Economies are changing.
Industries, or companies within them, can change how they operate depending on changes in markets, competition and supplies. This can affect a business’s contracts with its logistics service providers (LSPs).
For example, changes in the competitiveness of America is making it more attractive for some companies to ‘on-shore’, that is to once again manufacture in America. In doing this, contracts with LSP responsible for importing finished goods to America are no longer required. If sufficient companies do this, the business model of some LSP s will need to change.
Similarly, the business of mining iron ore and coking coal is changing. Following dramatic increases in demand from China, mining companies in Australia invested heavily in new mines. This phase of the mining cycle is ending and the volume production phase is commencing, as China continues to demand hard commodities. What changes could now occur in the services scene?
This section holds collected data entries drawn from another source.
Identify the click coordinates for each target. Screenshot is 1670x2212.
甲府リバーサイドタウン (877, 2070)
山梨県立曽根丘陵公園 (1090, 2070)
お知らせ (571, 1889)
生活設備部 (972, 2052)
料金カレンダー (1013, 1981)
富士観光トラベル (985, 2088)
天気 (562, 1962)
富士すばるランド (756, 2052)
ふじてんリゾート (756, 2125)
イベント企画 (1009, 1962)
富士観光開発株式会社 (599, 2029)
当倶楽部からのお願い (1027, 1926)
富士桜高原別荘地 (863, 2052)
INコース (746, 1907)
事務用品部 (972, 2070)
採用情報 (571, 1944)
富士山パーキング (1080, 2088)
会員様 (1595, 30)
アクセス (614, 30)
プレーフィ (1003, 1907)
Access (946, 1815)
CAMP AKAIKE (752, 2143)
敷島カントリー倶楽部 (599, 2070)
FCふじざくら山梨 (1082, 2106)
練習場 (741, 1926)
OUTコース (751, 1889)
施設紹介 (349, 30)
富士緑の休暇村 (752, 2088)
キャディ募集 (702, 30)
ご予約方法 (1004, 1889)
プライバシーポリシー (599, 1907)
The emphasis on construction services and associated transport services requirements is reducing, so companies supplying these services are having to come to terms with the new scenario. To support the higher volumes of minerals, more capesize bulkships are required (ships too big to go through the Panama or Suez canals), but supply is not available so the price has increased. To satisfy demand is dependent on the rate of building new ships and scrapping the old.
When the focus was on construction, mining companies outsourced their production operations; now they are tending to bring operations in-house; the labour hire companies business is down, but other services are up. An example is that production jobs in iron ore are located in the remote north west of Australia, but a good proportion of capable people live in the populated south east of the country. This has increased the need for fly-in, fly-out (FIFO) services; one aircraft charter company provides more than 300 mining related flights per week with 70 seat aircraft.
For some years, articles and presentations about ‘agile’ manufacturing companies have appeared, but not much has been said about agile LSPs.
The threat to LSPs is that while busily executing a contract, little thought is given about the future, or there is an expectation that with superior performance, the contract will be extended. But the extent to how much LSPs are used can be governed by external events, as shown in the examples above.
As economies and industries change, so LSP must be prepared to fully understand their client’s business in terms of aims and objectives and position logistics services to assist in furthering the objectives.